Papa lève grand les yeux au ciel quand il pense à tous les défis qui attendent Fiston. Mais il ne peut nier que ça en vaut la peine lorsque, immobilisé à un feu rouge dans sa C30 couleur argent à suspension surbaissée, une Porsche ou une Ferrari se pointe tout à côté. « Bien sûr que je trouve la voiture sport bien belle… mais je ne peux m’empêcher de penser que ma voiture, c’est moi qui l’a dessinée! »

Lorsqu’on questionne Simon Lamarre à savoir s’il apprécie sa compagnie, Volvo, il répond sans hésiter: «Beaucoup. J’aime ses valeurs fondamentales, celles de sécurité, de solidité et celles qui la font se soucier des gens, de la nature.»

Pour lui, Volvo est le reflet de la société suédoise, une société « à la fois pratique, très intelligente et grandement soucieuse de son environnement, de son entourage. »

Lui qui vit maintenant depuis presque deux décennies à Göteborg (prononcez «Hoyteborg» si vous voulez faire croire que, comme lui, vous parlez couramment la langue) a vite appris que les Suédois sont des êtres de contraire: «Ils sont d’un grand sérieux au travail et jamais ils ne prennent un verre d’alcool à l’heure du lunch.
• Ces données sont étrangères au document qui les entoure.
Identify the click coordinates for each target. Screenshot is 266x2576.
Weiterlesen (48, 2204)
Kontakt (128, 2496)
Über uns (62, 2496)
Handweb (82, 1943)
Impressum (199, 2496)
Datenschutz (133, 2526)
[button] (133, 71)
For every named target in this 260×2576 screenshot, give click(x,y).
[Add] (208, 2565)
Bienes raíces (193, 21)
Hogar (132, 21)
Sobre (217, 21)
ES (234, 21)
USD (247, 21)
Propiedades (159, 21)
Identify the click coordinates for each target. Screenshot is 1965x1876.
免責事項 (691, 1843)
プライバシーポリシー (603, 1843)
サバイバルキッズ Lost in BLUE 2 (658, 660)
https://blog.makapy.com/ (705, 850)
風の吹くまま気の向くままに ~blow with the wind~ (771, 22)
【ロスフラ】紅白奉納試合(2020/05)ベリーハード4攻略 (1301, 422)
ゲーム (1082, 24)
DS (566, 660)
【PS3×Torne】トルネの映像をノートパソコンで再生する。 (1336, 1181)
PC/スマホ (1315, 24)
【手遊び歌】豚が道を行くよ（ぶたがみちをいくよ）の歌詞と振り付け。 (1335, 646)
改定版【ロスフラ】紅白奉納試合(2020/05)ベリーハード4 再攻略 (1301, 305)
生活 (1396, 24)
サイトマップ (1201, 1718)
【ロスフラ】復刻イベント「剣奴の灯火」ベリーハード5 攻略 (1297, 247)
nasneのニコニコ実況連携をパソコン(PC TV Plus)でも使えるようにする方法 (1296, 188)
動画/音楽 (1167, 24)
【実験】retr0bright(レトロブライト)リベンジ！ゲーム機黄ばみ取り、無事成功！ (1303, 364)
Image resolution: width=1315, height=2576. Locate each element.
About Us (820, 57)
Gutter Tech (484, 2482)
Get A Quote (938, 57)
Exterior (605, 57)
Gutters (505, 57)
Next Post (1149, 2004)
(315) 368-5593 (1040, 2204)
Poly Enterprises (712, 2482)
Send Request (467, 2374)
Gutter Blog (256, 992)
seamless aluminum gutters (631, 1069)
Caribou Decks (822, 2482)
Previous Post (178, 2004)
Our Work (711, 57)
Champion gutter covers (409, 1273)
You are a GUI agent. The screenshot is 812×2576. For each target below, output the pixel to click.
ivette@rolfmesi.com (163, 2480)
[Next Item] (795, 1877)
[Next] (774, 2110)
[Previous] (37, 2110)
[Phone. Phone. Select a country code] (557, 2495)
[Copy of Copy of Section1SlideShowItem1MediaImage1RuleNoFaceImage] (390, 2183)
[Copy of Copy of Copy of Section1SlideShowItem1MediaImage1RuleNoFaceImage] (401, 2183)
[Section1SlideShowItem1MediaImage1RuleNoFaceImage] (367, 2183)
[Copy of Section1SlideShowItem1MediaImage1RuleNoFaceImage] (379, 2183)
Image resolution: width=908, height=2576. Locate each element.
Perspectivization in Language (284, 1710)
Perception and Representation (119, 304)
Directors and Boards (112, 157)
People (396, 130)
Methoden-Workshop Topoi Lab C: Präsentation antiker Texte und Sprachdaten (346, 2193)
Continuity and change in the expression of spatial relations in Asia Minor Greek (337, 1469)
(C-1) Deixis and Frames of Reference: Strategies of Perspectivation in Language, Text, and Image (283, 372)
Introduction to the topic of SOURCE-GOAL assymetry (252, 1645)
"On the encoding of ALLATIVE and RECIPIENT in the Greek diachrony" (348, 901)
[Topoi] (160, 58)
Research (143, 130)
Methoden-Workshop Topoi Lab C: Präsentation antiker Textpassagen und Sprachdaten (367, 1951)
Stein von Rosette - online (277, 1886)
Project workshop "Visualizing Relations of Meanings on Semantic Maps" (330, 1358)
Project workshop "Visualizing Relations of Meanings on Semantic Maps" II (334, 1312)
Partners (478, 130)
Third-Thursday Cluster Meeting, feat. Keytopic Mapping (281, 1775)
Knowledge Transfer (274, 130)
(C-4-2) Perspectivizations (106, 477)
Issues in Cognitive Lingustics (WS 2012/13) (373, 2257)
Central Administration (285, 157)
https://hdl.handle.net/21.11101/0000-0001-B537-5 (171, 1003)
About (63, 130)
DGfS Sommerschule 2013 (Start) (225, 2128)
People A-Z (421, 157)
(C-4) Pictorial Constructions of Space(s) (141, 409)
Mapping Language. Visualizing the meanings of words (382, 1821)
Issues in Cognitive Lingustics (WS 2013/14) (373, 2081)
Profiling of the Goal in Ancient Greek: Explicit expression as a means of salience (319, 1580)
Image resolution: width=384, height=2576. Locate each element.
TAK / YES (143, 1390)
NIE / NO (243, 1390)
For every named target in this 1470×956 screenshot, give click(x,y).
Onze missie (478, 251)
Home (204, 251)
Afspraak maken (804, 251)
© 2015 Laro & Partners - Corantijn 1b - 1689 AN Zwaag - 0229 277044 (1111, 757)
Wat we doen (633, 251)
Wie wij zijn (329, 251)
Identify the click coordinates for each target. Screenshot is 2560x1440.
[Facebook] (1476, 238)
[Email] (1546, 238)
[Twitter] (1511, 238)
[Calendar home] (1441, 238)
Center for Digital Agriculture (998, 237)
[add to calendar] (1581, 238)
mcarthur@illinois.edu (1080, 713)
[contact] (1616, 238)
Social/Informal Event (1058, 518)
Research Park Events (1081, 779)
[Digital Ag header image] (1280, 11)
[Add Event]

Mais lorsque le boulot est terminé et qu’il y a fête, ils sont… tout à l’opposé!»


La question qui tue

Pour Simon Lamarre, la « question qui tue » est celle-ci: quelles sont les tendances « design » du futur? « Je l’attendais avec ferveur, cette question! », ironise-t-il gentiment.

Il se prête néanmoins à la réponse : « L’environnement est ce qui marquera le plus, » dit-il. Voilà sans doute pourquoi son prochain mandat, au sein de Volvo, sera le design environnemental, ce qui devrait permettre de réunir toutes les initiatives vertes sous un même parapluie.

À l’horizon, le Québécois entrevoit de plus en plus de voitures électriques, hybrides ou 100% électriques. « En Amérique, les gens n’y sont pas encore prêts, ils sont surtout dictés par le prix du carburant. Mais en Europe et en Asie, les priorités ont changé : on y veut désormais des véhicules moins nocifs pour l’environnement. »

Au-delà des motorisations plus vertes, il y aura de plus en plus de matériaux respectueux de la nature, dit encore Simon Lamarre. « On travaille les fibres de cellulose et on commence à voir des produits à base végétale plutôt qu’à base pétrolière. »

Aérodynamisme oblige, les formes devraient aussi évoluer. « Nous verrons des styles plus aventuriers et des formes inhabituelles au premier regard. Ça se jouera également dans les proportions. »

Mais pas trop vite, quand même : « L’automobile est l’une des industries les plus traditionnelles qui soient, il faut donc laisser le temps aux gens d’accepter les changements. Sinon, on va nous traiter de fous! »

Et de conclure, sur un ton rêveur : « Si vous saviez toutes les idées qui ont été annulées parce qu’on les a trouvées trop « flyées ».... »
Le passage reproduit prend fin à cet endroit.